Here is an alternative workaround you can try if switching to legacy BIOS mode doesn't work for you. It's not easy, but I tried to make the instructions detailed. If anyone tries this, please let me know how it went and if there is anything I can clarify further in the instructions.
First, a note on rollback: Any time you install or upgrade ESXi and the first attempted boot into the new installation fails, that installation is effectively marked as invalid and you do not get the chance to try to boot it again. ESXi recovery automatically rolls back to the previous installation, if any. So if you would like to apply a workaround to get 6.7u3 to boot (not just to go back to 6.7u2), be sure to apply it prior to the first boot into the new installation. If possible, install in legacy BIOS mode and switch to UEFI mode only after applying the workaround.
Workaround option 1:
Switching the firmware boot mode from UEFI to legacy BIOS will allow most affected machines to boot. On some machines, the option to boot in legacy BIOS mode may be called CSM.
Workaround option 2:
Some machines may not have the option to boot in legacy BIOS mode. On such a machine, you can manually copy the 6.7u2 bootloader into the
system partition to replace the 6.7u3 bootloader.
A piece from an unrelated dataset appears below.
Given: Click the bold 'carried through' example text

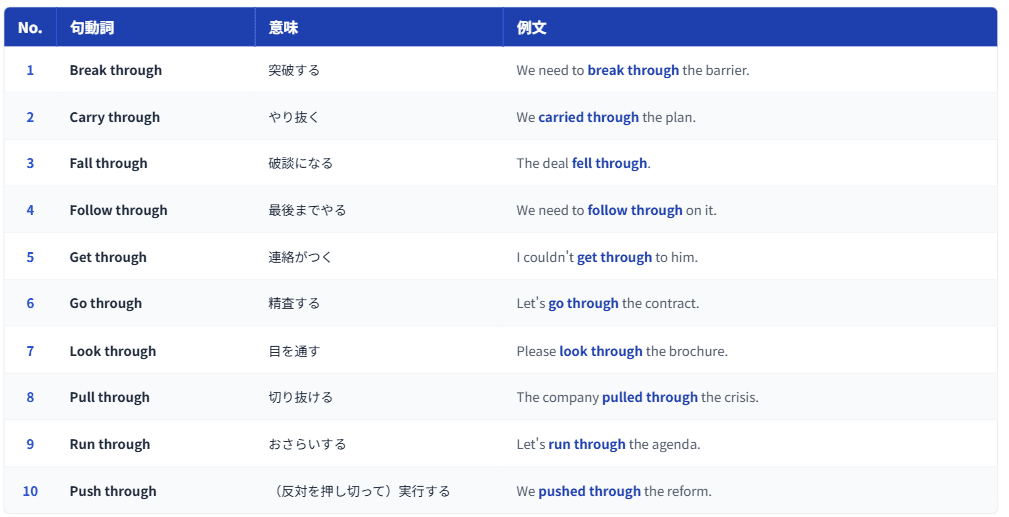Looking at the screenshot, I should click(588, 117).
1) Get a copy of the 6.7u2 bootloader. On an ESXi installer ISO image, the bootloader is located at /efi/boot/bootx64.efi of the ISO9660 filesystem. Copy this file to a USB drive. Rename it to mboot64.efi. Plug the USB drive into the affected machine.
(Note: do not use the EFI shell to copy \EFI\BOOT\BOOTx64.EFI directly from a CD or ISO image. That would give you the wrong file, taken from the El Torito boot image instead of the ISO9660 filesystem.)
2) Boot the affected machine into the EFI shell (not into ESXi). If your machine does not offer the EFI shell as a built-in boot option, try http://refit.sourceforge.net/ for a downloadable boot manager that includes an EFI shell.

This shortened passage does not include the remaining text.